Berkeley messa a ferro e fuoco dai democratici per non far parlare Milo Yiannopoulos, il ‘gay pro Trump’

E’ omosessuale, ma sostiene Trump. Questo basta ed avanza per mettere a ferro e fuoco l’università

Scritte trovate a Berkeley

ed impedirgli di fare un discorso che si sarebbe dovuto tenere a Berkeley, università californiana. Nel campus in questione i manifestanti hanno lanciato fumogeni, hanno rotto le finestre ed hanno appiccato un falò costringendo le autorità del campus a sospendere l’incontro di Milo Yiannopoulos, il giornalista omosessuale e conservatore che avrebbe dovuto tenere un discorso all’università.

1500 persone hanno marciato verso il campus distruggendo vetri e applicando addirittura il fuoco con un generatore diesel fuori dall’edificio, sparando razzi e fumogeni e usando barricate di metallo per rompere le finestre.
Le autorità hanno quindi cancellato l’evento. “E’ di fondamentale importanza il grande impegno che si è dimostrato questa sera nel campus per garantire la sicurezza ai partecipanti alla manifestazione, sicurezza per tutti i partecipanti alla manifestazione che sono venuti sia in segno di protesta legittima, così per tutti coloro che sono venuti qui per assistere al dibattito”.

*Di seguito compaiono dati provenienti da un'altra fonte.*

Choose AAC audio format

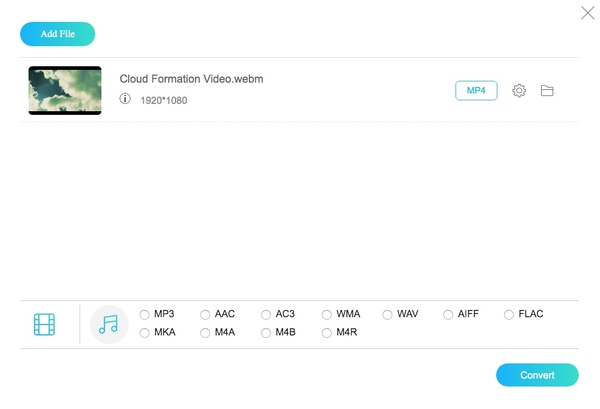[x=205, y=314]
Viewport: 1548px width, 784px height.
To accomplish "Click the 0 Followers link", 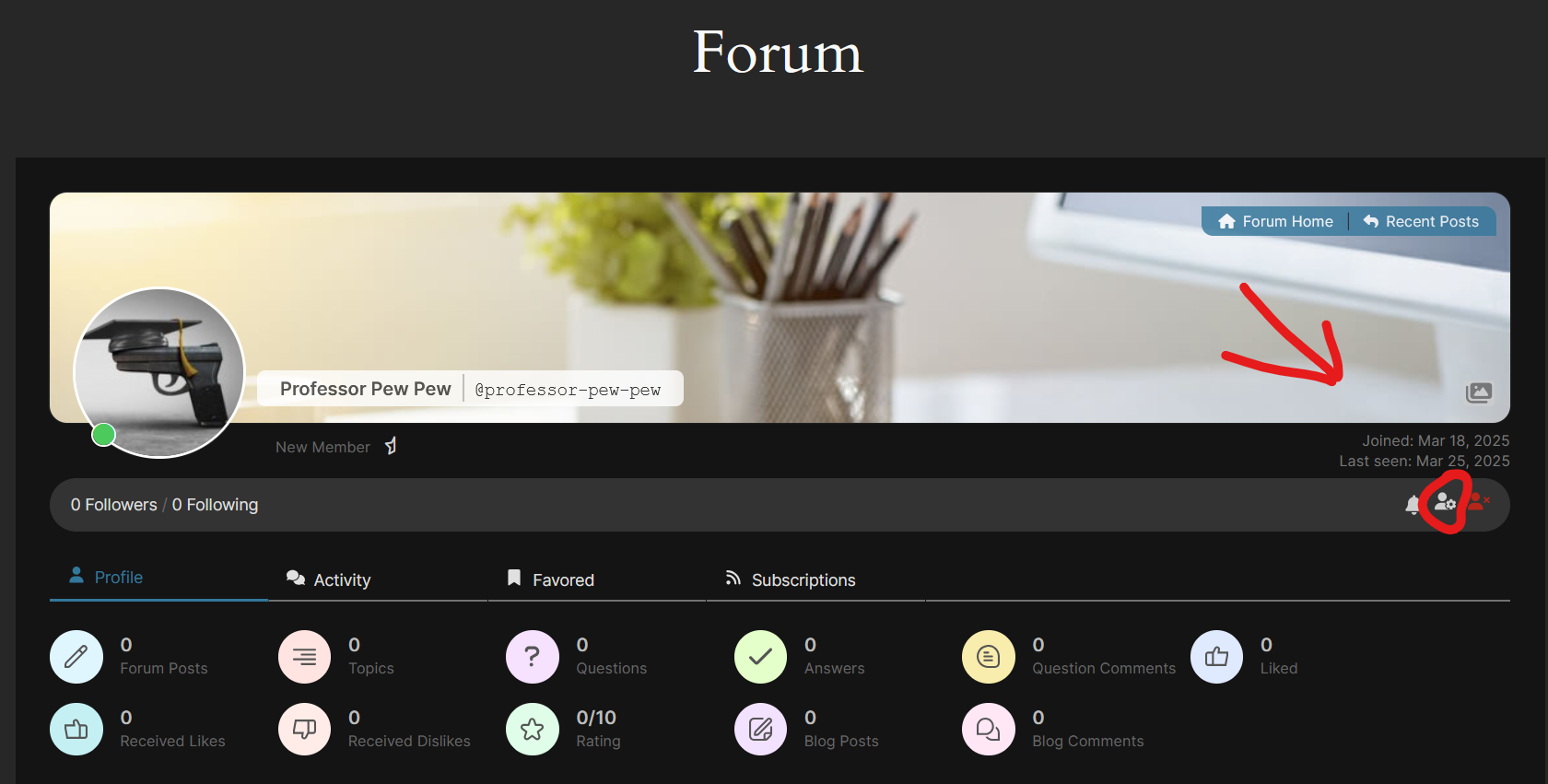I will (x=113, y=505).
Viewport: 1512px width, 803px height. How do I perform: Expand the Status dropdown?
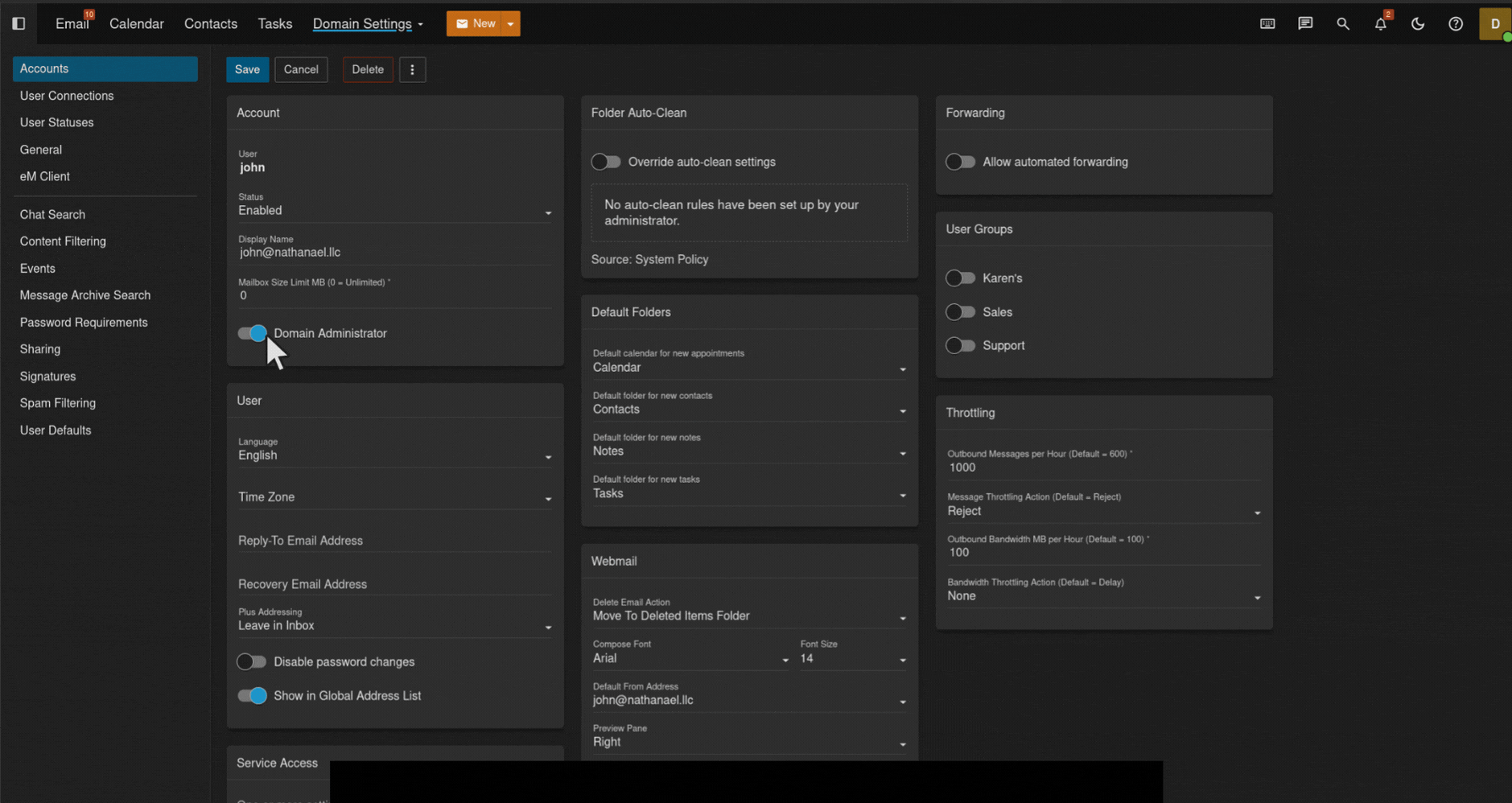click(394, 211)
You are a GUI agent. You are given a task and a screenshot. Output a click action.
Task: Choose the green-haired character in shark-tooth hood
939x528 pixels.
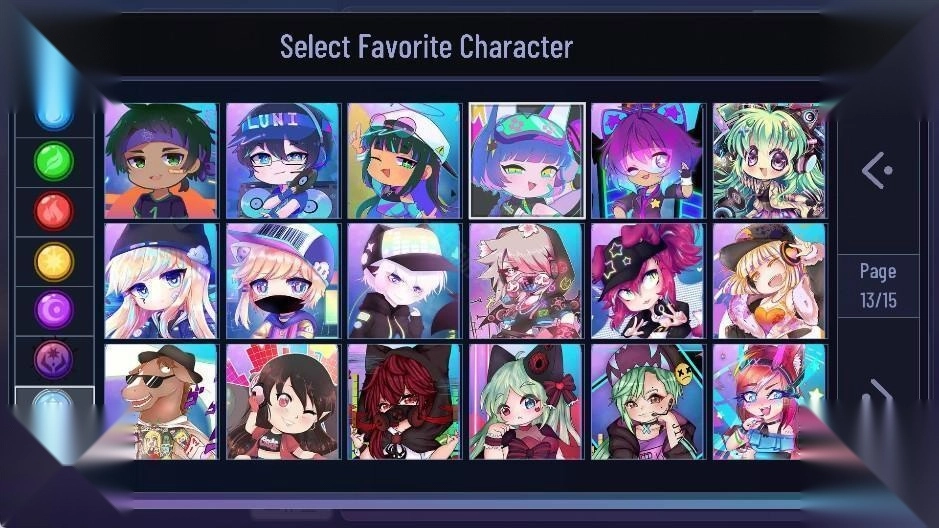(649, 402)
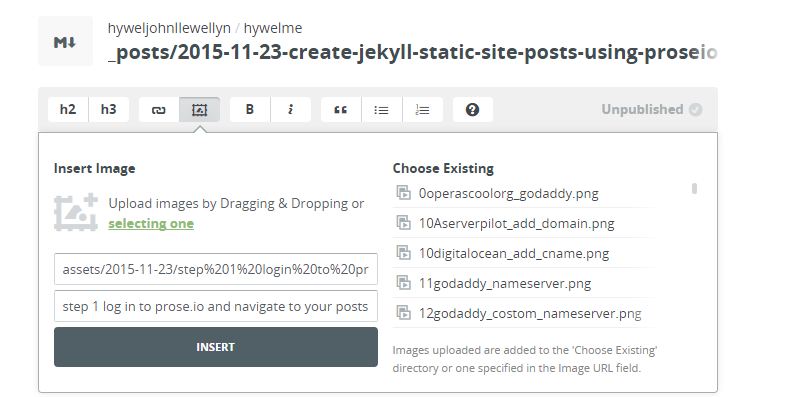The image size is (811, 397).
Task: Insert a numbered list
Action: [x=423, y=110]
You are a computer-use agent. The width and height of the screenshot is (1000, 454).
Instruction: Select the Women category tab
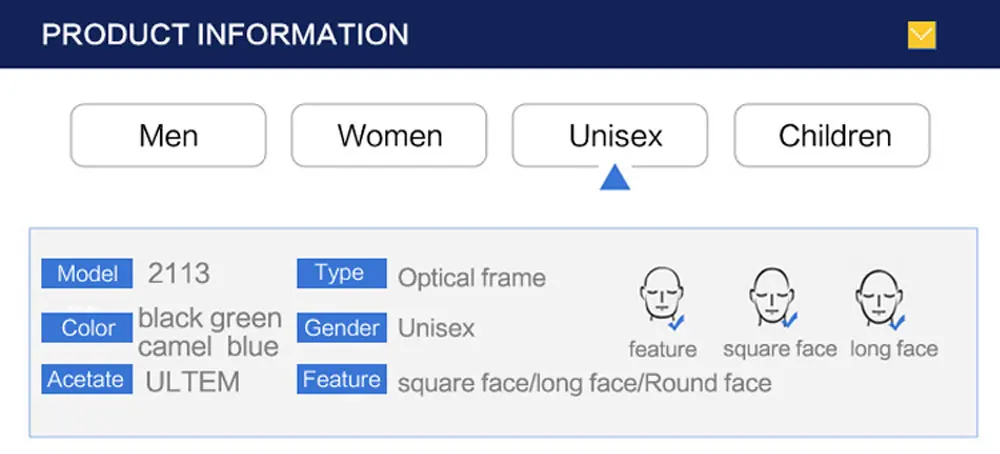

L’università semi distrutta dalle manifestazioni

Così il giornalista 32enne non ha potuto parlare a causa della violenta messa in scena. Milo Yiannopoulos ha commentato il fatto sulla sua pagina Facebook: “L’incontro è stato annullato. Io farò sapere di più quando i fatti diventano chiari Una cosa che sappiamo per certo: La sinistra è assolutamente terrorizzata dalla libertà di parola e farà letteralmente di tutto per spegnerlo”.